Investment figures from the first two months of 2018 put PEZA’s concerns into sharp relief. After warning about the imminent effects of TRAIN, approved investments in PEZA projects fell by 21.7% year-on-year in the January-February period, from P26.8bn ($529m) to P21bn ($395m). During the same period, however, the value of investment projects approved by the Board of Investments registered four-fold growth, from P26.2bn ($518m) to P132bn ($2.6bn). This represented 86.2% of the total approved investments registered with the two bodies. Noting that PEZA, foreign business chambers and foreign embassies submitted petitions to both Congress and the Department of Foreign Affairs to keep incentives in place, PEZA reported that the declining investment figures were not a result of not the agency’s performance, but rather due to investor fears over the future of economic zone incentives.
Other incentives will reportedly not be affected, and just days after the new investment data was revealed, the Philippine Exporters Confederation announced that PEZA issued a memorandum circular reiterating that the VAT zero-rating incentive on sales of goods and services would remain in place. The Department of Finance clarified confusion over the TRAIN laws, reporting to PEZA that the programme would not affect VAT incentives.

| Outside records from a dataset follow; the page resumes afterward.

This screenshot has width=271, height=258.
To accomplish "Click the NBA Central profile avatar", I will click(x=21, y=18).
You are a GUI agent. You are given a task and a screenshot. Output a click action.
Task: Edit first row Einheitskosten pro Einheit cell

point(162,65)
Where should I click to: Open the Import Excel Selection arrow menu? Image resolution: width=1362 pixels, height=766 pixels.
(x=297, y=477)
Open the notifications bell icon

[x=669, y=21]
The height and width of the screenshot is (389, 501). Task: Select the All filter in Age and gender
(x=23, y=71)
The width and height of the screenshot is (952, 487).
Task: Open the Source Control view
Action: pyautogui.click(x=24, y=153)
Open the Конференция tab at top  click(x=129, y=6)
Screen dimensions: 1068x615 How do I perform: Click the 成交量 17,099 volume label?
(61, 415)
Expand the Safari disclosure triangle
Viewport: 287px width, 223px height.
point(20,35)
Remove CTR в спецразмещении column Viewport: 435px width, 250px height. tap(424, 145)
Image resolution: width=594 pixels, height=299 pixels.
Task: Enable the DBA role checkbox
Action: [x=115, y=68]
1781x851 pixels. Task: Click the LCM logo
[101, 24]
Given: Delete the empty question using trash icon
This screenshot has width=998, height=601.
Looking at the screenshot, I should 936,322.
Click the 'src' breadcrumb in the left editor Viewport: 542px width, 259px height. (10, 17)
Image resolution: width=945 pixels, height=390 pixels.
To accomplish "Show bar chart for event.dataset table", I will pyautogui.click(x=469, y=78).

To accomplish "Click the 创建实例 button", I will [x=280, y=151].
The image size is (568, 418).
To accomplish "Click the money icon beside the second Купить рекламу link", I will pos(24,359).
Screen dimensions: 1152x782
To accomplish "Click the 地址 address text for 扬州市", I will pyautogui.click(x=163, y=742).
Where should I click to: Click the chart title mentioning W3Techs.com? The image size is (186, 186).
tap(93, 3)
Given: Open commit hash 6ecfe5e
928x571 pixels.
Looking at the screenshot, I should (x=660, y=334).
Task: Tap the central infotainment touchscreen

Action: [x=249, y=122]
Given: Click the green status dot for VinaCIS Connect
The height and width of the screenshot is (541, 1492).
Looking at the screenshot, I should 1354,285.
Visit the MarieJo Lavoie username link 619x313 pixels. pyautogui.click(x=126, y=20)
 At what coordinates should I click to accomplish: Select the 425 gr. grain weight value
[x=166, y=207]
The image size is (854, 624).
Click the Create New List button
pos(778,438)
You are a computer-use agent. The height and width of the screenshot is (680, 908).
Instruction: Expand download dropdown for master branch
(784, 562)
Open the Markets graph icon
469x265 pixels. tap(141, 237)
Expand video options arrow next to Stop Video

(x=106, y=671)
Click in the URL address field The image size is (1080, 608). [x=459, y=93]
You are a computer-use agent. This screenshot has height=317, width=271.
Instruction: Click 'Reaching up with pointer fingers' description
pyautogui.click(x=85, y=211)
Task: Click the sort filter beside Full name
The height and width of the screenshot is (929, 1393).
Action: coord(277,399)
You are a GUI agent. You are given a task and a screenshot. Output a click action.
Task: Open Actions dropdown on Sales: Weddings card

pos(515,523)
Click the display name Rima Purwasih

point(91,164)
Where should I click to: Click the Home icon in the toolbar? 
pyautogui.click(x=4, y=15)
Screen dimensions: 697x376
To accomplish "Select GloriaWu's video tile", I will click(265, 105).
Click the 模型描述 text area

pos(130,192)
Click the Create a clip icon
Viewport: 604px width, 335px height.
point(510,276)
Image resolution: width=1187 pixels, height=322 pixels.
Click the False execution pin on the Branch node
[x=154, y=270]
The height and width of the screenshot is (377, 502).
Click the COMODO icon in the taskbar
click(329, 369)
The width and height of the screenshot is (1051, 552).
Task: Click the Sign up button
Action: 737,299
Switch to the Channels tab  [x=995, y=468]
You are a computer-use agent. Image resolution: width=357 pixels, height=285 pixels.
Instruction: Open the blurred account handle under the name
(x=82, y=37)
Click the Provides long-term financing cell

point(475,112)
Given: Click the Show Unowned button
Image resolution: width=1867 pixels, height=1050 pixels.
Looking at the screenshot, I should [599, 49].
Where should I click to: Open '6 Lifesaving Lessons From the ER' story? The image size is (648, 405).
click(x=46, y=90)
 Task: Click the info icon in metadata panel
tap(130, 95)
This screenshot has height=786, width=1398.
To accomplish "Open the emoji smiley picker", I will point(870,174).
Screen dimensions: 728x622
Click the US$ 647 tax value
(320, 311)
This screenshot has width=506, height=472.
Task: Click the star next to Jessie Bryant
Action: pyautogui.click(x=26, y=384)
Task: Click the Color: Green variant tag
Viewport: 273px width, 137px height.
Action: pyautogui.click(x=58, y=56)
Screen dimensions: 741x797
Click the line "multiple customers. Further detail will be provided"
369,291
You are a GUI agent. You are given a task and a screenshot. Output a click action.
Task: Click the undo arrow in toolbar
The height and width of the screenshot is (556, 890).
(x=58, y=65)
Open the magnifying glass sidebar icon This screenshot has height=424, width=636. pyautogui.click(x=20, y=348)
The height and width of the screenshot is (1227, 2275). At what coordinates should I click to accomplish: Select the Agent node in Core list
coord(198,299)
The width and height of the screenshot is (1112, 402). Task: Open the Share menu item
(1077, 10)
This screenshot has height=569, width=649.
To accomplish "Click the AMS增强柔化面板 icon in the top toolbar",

Section 8 of the Republic Act – Law No. 7916, otherwise known as the Special Economic Zone Act of 1995 – provides that special economic zones are to be operated and managed as separate Customs territory. This law has not been amended or repealed by the TRAIN act, so the VAT exemption incentive for businesses in PEZA zones will remain in effect.
While uncertainty remains regarding the full extent of proposed incentive rationalisation, economic zones remain critical to attracting export-oriented and manufacturing investment. Despite the potential for near-term shocks from reforms, the corresponding improvement in supportive infrastructure bolsters the long-term outlook for economic zones.